# 1.12 Fitting a Least Squares Straight Line to a Set of Observational Points

Very often we have a set of observational points \((x_i , y_i), \ i = 1\) to \(N\), that seem to fall roughly but not quite on a straight line, and we wish to draw the “best” straight line that passes as close as possible to all the points. Even the smallest of scientific hand calculators these days have programs for doing this – but it is well to understand precisely what it is that is being calculated.

Very often the values of \(x_i\) are known “exactly” (or at least to a high degree of precision) but there are appreciable errors in the values of \(y_i\) . In figure \(\text{I.6B}\) I show a set of points and a plausible straight line that passes close to the points.

\(\text{FIGURE I.6B}\)

Also drawn are the vertical distances from each point from the straight line; these distances are the *residuals* of each point.
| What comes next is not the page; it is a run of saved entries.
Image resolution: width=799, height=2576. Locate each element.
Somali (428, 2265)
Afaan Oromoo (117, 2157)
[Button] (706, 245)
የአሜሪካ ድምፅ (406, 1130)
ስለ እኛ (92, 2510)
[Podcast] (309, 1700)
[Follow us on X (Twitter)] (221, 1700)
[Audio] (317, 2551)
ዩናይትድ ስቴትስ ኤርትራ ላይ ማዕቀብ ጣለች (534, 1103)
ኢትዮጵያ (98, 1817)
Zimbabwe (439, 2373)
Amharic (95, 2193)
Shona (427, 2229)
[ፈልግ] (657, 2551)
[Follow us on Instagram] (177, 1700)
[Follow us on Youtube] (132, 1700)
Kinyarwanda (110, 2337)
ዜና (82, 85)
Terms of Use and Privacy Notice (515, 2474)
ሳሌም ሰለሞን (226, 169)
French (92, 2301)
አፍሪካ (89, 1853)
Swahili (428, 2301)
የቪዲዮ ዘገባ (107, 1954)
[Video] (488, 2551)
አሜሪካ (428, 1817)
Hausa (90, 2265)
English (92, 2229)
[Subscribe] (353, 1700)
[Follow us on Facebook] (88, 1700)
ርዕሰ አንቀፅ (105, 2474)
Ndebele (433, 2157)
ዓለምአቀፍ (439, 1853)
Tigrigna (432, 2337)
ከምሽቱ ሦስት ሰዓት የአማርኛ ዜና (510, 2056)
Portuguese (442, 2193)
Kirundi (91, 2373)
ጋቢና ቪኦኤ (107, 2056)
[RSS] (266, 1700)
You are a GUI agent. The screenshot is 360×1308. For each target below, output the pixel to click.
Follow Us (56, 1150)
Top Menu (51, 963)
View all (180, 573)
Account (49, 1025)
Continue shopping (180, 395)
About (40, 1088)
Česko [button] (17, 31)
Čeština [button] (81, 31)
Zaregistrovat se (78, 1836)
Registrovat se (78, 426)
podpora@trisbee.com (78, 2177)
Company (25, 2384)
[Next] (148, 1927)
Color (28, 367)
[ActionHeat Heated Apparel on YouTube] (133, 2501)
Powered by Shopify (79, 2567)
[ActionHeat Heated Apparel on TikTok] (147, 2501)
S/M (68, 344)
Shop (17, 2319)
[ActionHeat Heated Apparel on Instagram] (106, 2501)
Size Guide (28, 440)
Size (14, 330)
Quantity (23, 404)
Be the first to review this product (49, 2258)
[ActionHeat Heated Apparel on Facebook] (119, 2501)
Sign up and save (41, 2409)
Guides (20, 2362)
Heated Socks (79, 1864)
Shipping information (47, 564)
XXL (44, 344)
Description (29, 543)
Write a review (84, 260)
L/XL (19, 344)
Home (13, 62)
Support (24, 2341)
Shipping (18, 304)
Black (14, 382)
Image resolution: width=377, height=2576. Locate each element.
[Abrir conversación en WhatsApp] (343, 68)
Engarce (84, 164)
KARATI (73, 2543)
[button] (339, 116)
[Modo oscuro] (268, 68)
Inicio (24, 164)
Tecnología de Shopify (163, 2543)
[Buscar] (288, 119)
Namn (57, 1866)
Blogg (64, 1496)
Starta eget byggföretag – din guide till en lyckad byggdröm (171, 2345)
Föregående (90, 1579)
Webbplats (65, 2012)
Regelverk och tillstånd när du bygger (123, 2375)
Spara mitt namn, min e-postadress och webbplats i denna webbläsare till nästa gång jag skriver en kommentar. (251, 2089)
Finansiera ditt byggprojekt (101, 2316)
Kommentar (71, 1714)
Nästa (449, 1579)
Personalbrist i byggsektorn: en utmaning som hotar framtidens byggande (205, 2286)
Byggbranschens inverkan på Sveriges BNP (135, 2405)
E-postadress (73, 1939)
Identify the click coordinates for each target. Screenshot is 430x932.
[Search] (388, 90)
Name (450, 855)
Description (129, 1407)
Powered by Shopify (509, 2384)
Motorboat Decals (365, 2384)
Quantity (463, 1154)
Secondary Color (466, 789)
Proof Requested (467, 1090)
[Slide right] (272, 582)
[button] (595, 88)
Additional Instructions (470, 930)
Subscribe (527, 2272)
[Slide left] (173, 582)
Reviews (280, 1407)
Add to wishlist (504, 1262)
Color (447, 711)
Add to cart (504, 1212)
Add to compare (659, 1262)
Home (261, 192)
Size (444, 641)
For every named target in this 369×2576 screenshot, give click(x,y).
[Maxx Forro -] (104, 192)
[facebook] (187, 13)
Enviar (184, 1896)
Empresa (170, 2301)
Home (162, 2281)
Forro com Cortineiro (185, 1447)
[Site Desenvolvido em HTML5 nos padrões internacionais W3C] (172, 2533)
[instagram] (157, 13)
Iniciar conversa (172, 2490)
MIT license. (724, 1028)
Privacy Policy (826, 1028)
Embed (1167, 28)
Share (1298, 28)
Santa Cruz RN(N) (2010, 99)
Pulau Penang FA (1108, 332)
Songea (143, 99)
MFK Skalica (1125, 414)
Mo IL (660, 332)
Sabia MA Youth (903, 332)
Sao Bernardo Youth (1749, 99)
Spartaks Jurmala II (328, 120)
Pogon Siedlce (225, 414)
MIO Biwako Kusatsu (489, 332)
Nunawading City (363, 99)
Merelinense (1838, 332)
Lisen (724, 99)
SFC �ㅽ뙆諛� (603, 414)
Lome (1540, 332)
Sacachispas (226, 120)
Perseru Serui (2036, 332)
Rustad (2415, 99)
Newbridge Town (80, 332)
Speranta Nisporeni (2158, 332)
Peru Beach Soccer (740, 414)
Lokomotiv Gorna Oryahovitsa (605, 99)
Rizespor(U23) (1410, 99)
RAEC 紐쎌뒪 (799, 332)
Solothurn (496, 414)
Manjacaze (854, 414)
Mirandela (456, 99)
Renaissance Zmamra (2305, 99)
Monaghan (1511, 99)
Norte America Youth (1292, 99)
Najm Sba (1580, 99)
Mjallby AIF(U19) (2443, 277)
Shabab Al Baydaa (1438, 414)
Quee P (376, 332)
It is usual to choose as the “best” straight line that line such that the sum of the squares of these residuals is least. You may well ask whether it might make at least equal sense to choose as the “best” straight line that line such that the sum of the absolute values of the residuals is least. That certainly does make good sense, and in some circumstances it may even be the appropriate line to choose. However, the “least squares” straight line is rather easier to calculate and is readily amenable to statistical analysis. Note also that using the *vertical* distances between the points and the straight line is appropriate only if the values of \(x_i\) are known to much higher precision than the values of \(y_i\). In practice, this is often the case – but it is not always so, in which case this would not be the appropriate “best” line to choose.

The line so described – i.e. the line such that the sum of the squares of the vertical residuals is least is often called loosely the “least squares straight line”. Technically, it is the least squares linear regression of \(y\)* upon *\(x\). It might be under some circumstances that it is the values of \(y_i\) that are known with great precision, whereas there may be appreciable errors in the \(x_i\) . In that case we want to minimize the sum of the squares of the *horizontal* residuals, and we then calculate the *least squares linear regression of* \(x\) *upon* \(y\). Yet again, we may have a situation in which the errors in \(x\) and \(y\) are comparable (not necessarily exactly equal). In that case we may want to minimize the sum of the squares of the *perpendicular* residuals of the points from the line. But then there is a difficulty of drawing the \(x\)- and \(y\)-axes to equal scales, which would be problematic if, for example, \(x\) were a time and \(y\) a distance.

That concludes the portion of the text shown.